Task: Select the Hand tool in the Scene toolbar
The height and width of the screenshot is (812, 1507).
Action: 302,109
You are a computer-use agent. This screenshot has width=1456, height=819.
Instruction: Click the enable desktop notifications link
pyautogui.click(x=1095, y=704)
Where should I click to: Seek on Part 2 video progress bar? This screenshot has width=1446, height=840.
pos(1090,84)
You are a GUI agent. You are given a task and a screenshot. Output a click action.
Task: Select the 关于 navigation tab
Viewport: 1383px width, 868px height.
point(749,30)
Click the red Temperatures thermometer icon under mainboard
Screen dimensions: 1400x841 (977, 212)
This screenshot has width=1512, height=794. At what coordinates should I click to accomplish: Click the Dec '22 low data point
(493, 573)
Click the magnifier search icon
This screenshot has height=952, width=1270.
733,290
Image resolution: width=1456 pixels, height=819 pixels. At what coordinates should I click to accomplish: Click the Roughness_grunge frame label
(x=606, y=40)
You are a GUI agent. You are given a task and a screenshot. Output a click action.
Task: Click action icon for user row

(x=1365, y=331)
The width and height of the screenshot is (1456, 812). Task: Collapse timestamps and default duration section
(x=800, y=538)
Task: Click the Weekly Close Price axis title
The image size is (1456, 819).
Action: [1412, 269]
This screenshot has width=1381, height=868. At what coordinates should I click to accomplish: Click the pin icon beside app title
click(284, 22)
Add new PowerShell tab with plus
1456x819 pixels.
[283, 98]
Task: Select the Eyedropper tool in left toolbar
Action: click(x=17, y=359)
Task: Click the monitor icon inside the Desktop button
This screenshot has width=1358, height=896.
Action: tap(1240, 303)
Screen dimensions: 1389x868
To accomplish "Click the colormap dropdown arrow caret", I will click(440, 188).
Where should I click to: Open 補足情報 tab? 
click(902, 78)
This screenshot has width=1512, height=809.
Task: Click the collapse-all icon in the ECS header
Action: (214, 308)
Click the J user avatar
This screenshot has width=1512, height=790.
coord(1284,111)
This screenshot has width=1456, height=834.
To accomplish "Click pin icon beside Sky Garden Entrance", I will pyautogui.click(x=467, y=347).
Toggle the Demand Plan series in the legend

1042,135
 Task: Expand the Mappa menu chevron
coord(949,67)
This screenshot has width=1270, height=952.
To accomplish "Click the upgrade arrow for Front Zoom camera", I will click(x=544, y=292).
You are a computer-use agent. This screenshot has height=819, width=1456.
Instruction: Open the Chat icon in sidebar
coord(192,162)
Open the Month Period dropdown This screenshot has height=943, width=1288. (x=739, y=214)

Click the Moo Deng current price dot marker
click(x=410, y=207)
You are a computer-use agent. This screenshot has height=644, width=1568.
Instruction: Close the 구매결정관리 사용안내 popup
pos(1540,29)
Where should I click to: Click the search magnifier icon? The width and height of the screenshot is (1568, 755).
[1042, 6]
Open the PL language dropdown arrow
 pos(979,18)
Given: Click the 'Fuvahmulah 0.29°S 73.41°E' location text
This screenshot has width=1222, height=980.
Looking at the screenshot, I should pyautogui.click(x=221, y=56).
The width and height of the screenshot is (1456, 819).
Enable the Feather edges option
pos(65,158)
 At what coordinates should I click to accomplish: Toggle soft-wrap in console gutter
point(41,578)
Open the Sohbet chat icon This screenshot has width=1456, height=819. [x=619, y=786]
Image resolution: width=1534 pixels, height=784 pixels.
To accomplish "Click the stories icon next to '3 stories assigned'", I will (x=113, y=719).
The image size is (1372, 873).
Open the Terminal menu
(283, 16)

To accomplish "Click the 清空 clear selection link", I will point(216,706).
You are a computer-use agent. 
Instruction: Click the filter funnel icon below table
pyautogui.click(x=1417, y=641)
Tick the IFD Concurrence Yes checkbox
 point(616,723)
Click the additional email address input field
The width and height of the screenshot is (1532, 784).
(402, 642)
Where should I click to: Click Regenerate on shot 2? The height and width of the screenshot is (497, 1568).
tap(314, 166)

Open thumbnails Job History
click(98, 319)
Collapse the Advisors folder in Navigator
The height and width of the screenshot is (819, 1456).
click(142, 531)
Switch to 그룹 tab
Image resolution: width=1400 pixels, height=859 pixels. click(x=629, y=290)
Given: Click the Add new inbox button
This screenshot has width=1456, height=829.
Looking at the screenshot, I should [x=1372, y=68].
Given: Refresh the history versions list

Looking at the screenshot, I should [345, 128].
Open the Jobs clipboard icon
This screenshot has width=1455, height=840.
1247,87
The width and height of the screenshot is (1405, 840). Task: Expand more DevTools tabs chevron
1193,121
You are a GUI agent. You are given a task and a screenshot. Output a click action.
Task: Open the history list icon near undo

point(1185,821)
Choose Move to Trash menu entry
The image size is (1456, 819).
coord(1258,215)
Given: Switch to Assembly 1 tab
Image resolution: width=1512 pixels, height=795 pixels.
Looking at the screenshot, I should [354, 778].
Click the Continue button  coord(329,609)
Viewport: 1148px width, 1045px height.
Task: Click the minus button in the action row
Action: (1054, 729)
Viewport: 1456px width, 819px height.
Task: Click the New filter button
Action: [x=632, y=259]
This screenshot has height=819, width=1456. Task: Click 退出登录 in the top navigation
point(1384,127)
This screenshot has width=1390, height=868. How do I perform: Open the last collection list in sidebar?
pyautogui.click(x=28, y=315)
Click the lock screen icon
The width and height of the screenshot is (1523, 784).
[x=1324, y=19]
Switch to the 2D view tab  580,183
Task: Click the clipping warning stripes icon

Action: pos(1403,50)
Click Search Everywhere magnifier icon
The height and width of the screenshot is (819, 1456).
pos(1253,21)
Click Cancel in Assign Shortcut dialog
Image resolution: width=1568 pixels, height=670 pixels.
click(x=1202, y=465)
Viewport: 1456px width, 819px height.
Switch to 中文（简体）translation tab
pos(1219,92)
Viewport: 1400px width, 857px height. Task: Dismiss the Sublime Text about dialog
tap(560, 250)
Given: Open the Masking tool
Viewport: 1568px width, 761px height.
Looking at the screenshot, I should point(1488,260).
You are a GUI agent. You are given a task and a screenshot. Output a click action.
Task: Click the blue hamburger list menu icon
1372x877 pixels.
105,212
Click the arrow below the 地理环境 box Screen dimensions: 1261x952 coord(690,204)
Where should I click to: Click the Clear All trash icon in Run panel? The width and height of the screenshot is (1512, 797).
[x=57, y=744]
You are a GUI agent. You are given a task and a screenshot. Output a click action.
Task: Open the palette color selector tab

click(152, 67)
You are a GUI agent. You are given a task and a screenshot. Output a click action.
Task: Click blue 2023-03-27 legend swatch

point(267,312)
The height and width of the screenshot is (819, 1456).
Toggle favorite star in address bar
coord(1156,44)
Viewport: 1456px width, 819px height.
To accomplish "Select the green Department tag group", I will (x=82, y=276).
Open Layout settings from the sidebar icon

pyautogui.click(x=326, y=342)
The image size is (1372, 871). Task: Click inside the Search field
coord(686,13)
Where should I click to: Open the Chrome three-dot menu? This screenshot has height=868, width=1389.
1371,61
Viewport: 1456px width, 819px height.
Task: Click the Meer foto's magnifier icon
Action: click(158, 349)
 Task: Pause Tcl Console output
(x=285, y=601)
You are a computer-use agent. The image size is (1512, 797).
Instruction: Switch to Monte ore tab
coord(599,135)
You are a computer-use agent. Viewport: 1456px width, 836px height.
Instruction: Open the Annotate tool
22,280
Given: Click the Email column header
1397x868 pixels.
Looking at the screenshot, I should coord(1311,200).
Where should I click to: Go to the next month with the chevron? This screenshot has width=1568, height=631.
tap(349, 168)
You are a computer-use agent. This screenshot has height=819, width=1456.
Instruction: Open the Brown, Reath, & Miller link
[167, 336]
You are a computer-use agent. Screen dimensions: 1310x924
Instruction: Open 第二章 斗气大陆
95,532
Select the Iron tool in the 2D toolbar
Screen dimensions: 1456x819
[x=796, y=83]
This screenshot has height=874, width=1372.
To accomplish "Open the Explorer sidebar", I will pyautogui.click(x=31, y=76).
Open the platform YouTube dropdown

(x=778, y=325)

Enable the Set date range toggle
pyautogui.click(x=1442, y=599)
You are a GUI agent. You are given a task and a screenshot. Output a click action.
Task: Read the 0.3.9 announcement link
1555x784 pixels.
____________
**Task objective**
Copy out precisely the lines from the line with "Open thumbnails Job History" to the line with "Given: Click the Add new inbox button" in the material above, including those two lines and omitting all the rest.

**Written solution**
Open thumbnails Job History
click(98, 319)
Collapse the Advisors folder in Navigator
The height and width of the screenshot is (819, 1456).
click(142, 531)
Switch to 그룹 tab
Image resolution: width=1400 pixels, height=859 pixels. click(x=629, y=290)
Given: Click the Add new inbox button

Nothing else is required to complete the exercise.